1929 Crash of Stock Market
 

S&P 500

S&P 500 Index over the past 85 years

The table appearing below highlight performance data for the S&P 500 Index by decade from 1920-1999 and for selected multiyear time periods from 1926-2004.

These S&P 500 Index historical data may offer valuable insights and lessons about equity investment performance during previous economic and financial eras; however, history does not repeat itself and past returns may not be indicative of future equity investment performance.


Also worth emphasis is the importance of dividend reinvestment, and its contribution to total return over sufficiently long multiyear holding periods.


  • From 1920-1929,


    the S&P 500 climbed from a low of 6.45 to a high of 31.71, representing a multiplication of 4.9x during the 10 years.

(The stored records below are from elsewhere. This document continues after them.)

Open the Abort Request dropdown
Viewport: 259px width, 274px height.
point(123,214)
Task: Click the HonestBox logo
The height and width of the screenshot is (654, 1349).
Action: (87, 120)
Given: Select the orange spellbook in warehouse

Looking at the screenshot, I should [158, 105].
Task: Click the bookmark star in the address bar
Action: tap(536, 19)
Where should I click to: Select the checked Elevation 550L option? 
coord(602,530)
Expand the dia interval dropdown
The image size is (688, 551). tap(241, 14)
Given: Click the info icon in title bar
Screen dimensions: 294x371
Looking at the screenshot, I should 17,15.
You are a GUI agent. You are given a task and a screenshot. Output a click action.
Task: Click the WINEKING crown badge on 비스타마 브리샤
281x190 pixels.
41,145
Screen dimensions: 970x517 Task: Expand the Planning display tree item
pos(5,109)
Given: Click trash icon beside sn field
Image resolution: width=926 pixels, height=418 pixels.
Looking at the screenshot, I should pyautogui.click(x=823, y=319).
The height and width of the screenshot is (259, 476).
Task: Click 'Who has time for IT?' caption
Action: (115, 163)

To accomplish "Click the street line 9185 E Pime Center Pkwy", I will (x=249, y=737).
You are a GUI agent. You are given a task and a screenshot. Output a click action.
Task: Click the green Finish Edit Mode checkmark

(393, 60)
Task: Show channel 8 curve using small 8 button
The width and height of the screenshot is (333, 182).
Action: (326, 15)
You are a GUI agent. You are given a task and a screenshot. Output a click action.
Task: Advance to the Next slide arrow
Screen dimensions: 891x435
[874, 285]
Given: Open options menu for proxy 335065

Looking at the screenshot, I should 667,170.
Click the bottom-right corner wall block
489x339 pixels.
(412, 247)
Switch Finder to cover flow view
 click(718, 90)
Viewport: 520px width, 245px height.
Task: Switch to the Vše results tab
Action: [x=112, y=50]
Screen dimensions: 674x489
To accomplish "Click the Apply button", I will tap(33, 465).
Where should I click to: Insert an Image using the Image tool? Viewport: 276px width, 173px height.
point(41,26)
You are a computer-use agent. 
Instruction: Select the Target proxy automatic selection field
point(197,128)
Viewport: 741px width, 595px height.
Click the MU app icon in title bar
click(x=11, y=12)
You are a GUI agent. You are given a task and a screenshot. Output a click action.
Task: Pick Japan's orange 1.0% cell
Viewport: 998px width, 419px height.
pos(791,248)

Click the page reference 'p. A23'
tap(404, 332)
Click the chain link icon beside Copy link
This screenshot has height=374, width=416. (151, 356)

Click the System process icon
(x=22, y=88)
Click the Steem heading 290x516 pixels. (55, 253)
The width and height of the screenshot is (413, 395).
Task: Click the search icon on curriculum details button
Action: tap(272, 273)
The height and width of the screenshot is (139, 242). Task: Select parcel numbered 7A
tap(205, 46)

Following the market crash in 1929, 26 years were needed for the market to return to 1929 peak levels.


  • From 1949-1966,


    the S&P 500 climbed from a low of 14.16 to a high of 92.88, representing a multiplication of 6.6x during the 18 years.


  • From 1966-1982,


    the S&P 500 climbed from a low of 63.54 to a high of 140.64, representing a multiplication of 2.2x during the 17 years.


  • From 1982-2000,


    the S&P 500 climbed from a low of 107.09 to a high of 1,517.68, representing a multiplication of 14.2x during the 19 years.